CXC chemokine expression in situ. (A) IL-17RA^KO mice fail to up-regulate CXC chemokines in response to Pg infection. Serum samples from WT and IL-17RA^KO mice in Figure 1 were analyzed for Groα and LIX by ELISA. Standard deviations are shown. *Statistically significant differences between Pg-infected compared with Sham-infected mouse strains as assessed by unpaired t test (LIX, P < .001; Groα, P < .05). n.s. indicate not significant. (B) CXCR2^KO mice are susceptible to Pg-induced bone loss. CXCR2^KO or WT mice (BALB/c background) were infected with Pg or sham (n = 4-6), and ABC/CEJ distances on the left maxillary jaw were evaluated as in Figure 1. Net bone loss with standard deviations is shown. (C) Representative images of maxillary jaws in Pg-infected WT or CXCR2^KO mice, taken as in Figure 1D. (D) Source of CXC chemokines in Pg infection. Sections from Pg-infected WT mice (adjacent sections as in Figure 4B) were stained with antisera that recognizes Groα, LIX, and MIP2. Blue arrows indicate representative monocyte/macrophages; black arrows indicate representative fibroblasts.

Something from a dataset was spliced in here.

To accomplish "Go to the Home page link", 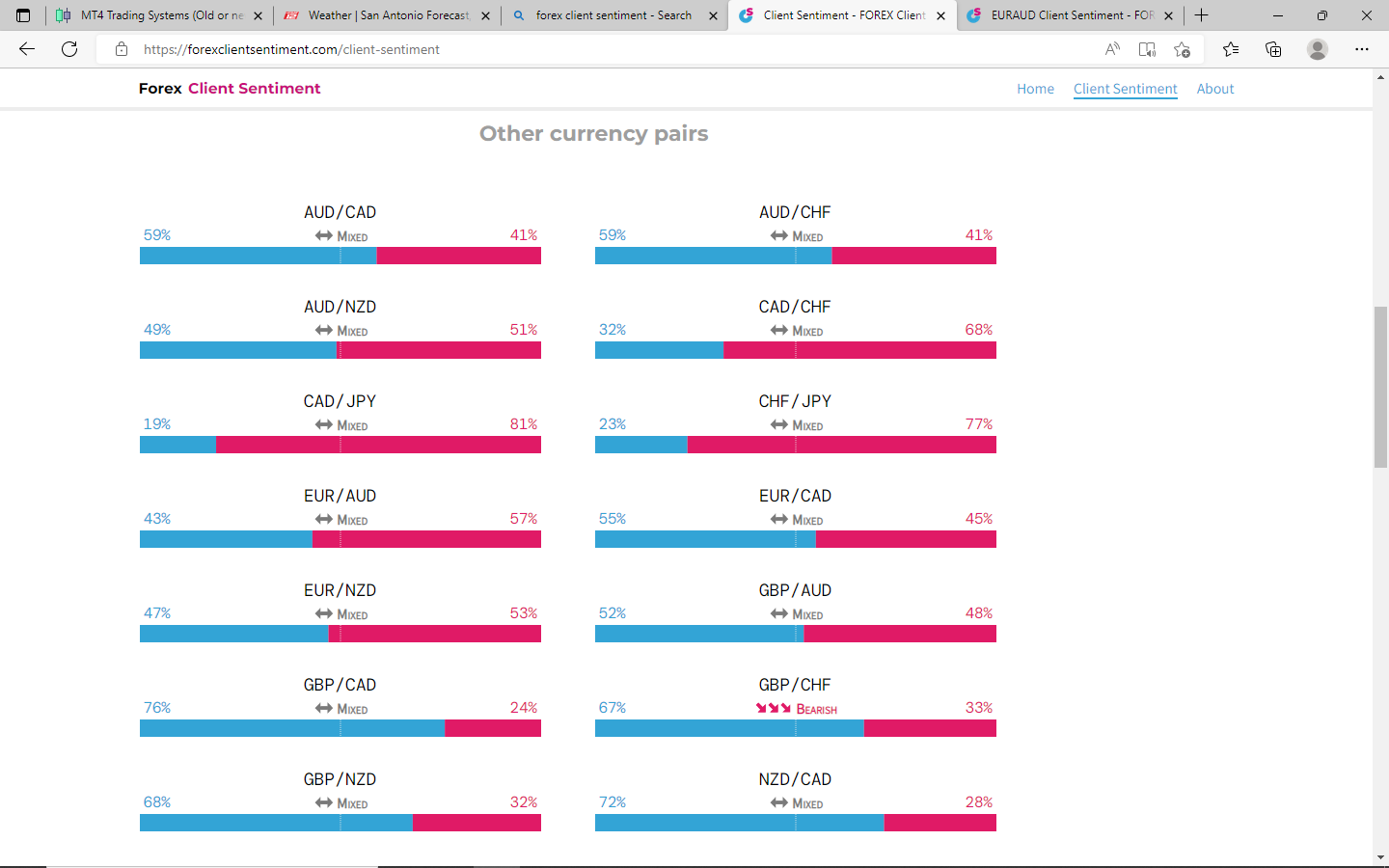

Image obtained with a 200×/0.45 objective lens. n.s. indicates not significant.

Figure 6

Opposing roles of IL-17 in inflammatory bone loss. While the dominant influence of IL-17 in RA leads to bone destruction (see Moseley et al, Gaffen, and Lubberts et al), we find the net effect of IL-17RA–mediated signaling in PD leads to alveolar bone protection. IL-17 is produced primarily by T cells, and triggers a variety of target cells to secrete inflammatory mediators, including chemokines, cytokines, cell-surface receptors, prostaglandin E2, and nitric oxide (NO). While many of these effectors exert bone resorptive effects by mediating enhanced osteoclastogenesis, chemokines and the neutrophils they recruit exert antimicrobial activities that ultimately lead to a bone-protective effect in the context of periodontal infection.